Momentum pertama berlangsung di forum Konferensi Majelis Tinggi Islam Kementerian Wakaf Mesir pada 24-25 September 2022. Di forum itu, kembali digemakan suara tentang keharusan melakukan ijtihad pada era modern ini.
Momentum kedua muncul saat tulisan cendekiawan Mesir Ahmed Zakaria el-Shalaq terbit di harian Al Ahram edisi 26 September 2022. Judulnya ialah “Muhammad Abduh dan Gerakan Kebebasan Berpikir”.
Dua momentum tersebut saling terkait satu sama lain. Tulisan Ahmed el-Shalaq tentang seruan Muhammad Abduh akan kebebasan berpikir menyambut positif hasil Konferensi Majelis Tinggi Islam yang menegaskan bahwa ijtihad adalah sebuah kenincayaan pada era modern ini. Tulisan itu terbit tepat sehari setelah selesainya konferensi tersebut.
Saya turut hadir dalam forum konferensi itu. Tertangkap jelas tentang narasi yang berkembang dalam forum konferensi tersebut bahwa keharusan ijtihad pada era modern ini penting untuk menghadapi perkembangan zaman yang begitu cepat dan kompleks.
Menteri Wakaf Uni Emirat Arab (UEA) Sheikh Khaled bin Ali al-Khalifa dalam sambutan pada forum konferensi tersebut menegaskan, tidak ada pilihan lain bagi para ulama Islam kecuali melakukan ijtihad dalam menghadapi perkembangan zaman yang sangat kompleks saat ini, seperti tren perubahan iklim, era gitalisasi, dan energi terbarukan.
Menurut Sheikh Khaled, jika para ulama terus menutup diri dan lambat melakukan ijtihad, umat Islam akan semakin tertinggal dan menjadi umat pinggiran pada era sekarang ini. Tentu, tegas Sheikh Khaled, ijtihad tidak bisa dilakukan oleh sembarang orang, melainkan oleh para ulama yang mumpuni keilmuannya dan memenuhi syarat untuk melakukan ijtihad.
Bahkan, lanjut Sheikh Khaled, proses ijtihad tidak bisa dilakukan oleh hanya seorang ulama dengan latar belakang ilmu agama saja, tetapi harus dilakukan secara kolektif dengan melibatkan para ulama atau ilmuwan yang terkait dengan obyek sasaran ijtihad tersebut.
Apa yang ditegaskan oleh menteri Waqaf UEA itu sejalan dengan rekomendasi konferensi tentang narasi ijtihad yang disampaikan pada akhir konferensi.

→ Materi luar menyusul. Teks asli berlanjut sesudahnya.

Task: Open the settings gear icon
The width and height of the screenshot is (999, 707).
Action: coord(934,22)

Di antara rekomendasi itu adalah keharusan melakukan ijtihad kolektif, terutama terkait isu ekonomi, medis, lingkungan, teknologi pertanian, kedokteran hewan, dan lain-lain.
Ditegaskan pula, seorang ulama agama harus meminta pendapat atau berkonsultasi dengan ilmuwan terlebih dahulu yang terkait bidang yang menjadi obyek ijtihad sebelum mengeluarkan ijtihad. Artinya, fatwa agama atas isu-isu kehidupan modern saat ini harus berpijak atau bersandar pada pendapat ilmuwan terkait bidang obyek ijtihad.

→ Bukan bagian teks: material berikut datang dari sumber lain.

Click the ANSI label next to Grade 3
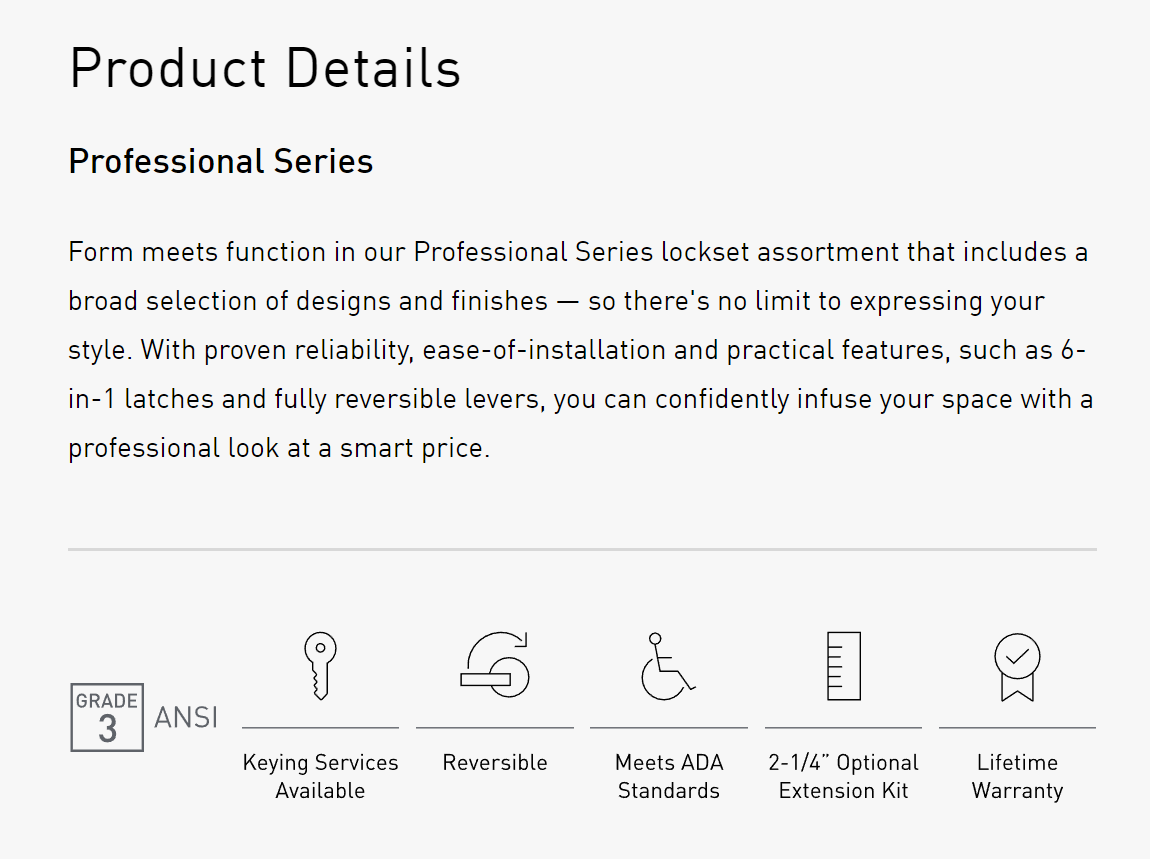This screenshot has height=859, width=1150. tap(186, 717)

Karena itu, konferensi menegaskan tentang pentingnya ijtihad kolektif atau ijtihad institusional yang melibatkan para ulama yang pakar di bidang ilmunya masing-masing.

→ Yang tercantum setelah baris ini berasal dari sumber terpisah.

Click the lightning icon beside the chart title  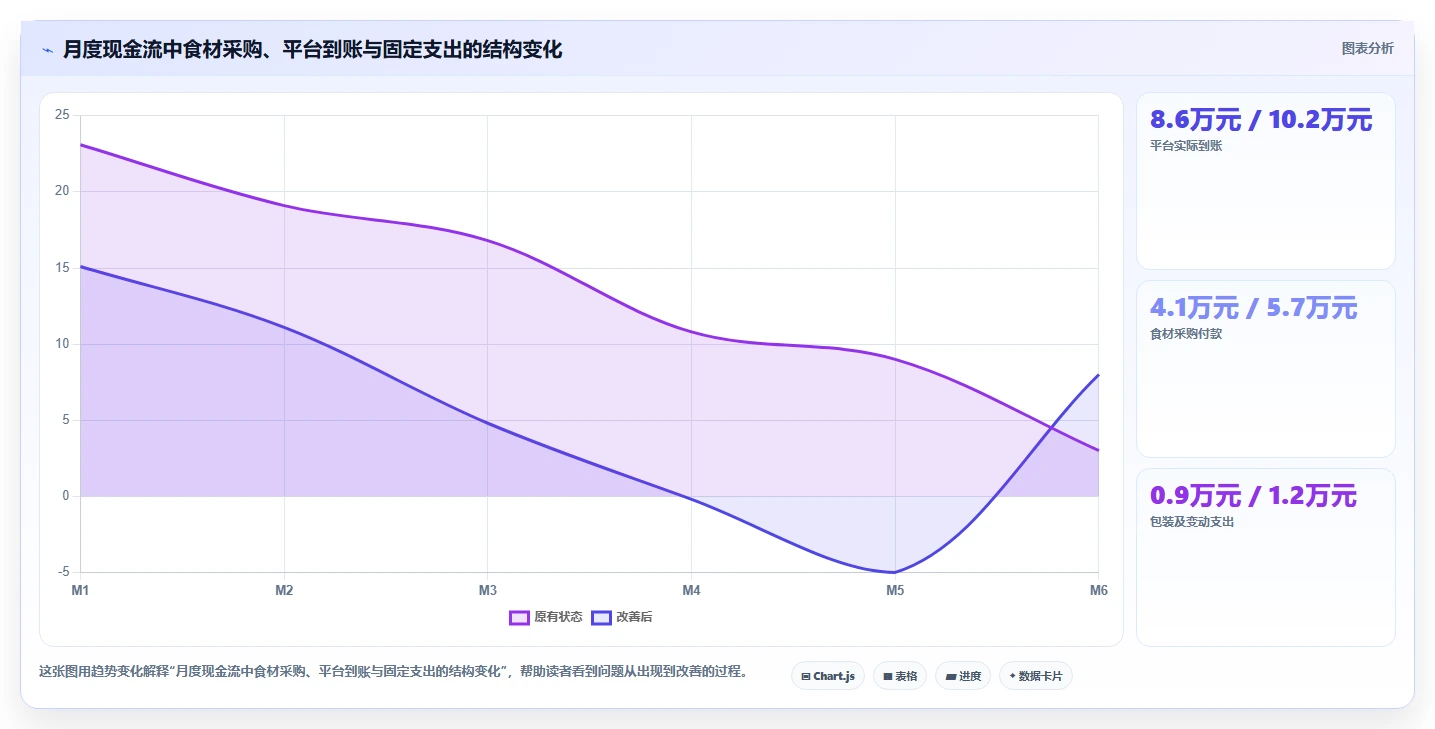[47, 49]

Rekomendasi konferensi menegaskan pula bahwa ijtihad harus mengandung elemen yang menjamin keseimbangan antara elemen agama dan ilmu modern. Selain itu, konferensi juga mengingatkan pula tentang bahaya jumud dan dampaknya. Ditegaskan pula tentang bahaya mengadopsi teks-teks yang lahir pada situasi dan kondisi tertentu, tetapi dicoba digeneralisasikan untuk semua situasi dan kondisi.
Seperti gayung bersambut, sehari setelah konferensi Majelis Tinggi Islam itu berakhir, tulisan Ahmed el-Shalaq terbit di harian Al Ahram, harian terkemuka di Mesir. Dalam artikelnya, ia mengangkat lagi semangat dan gerakan kebebasan berpikir yang pernah dilontarkan ulama besar Mesir, Muhammad Abduh.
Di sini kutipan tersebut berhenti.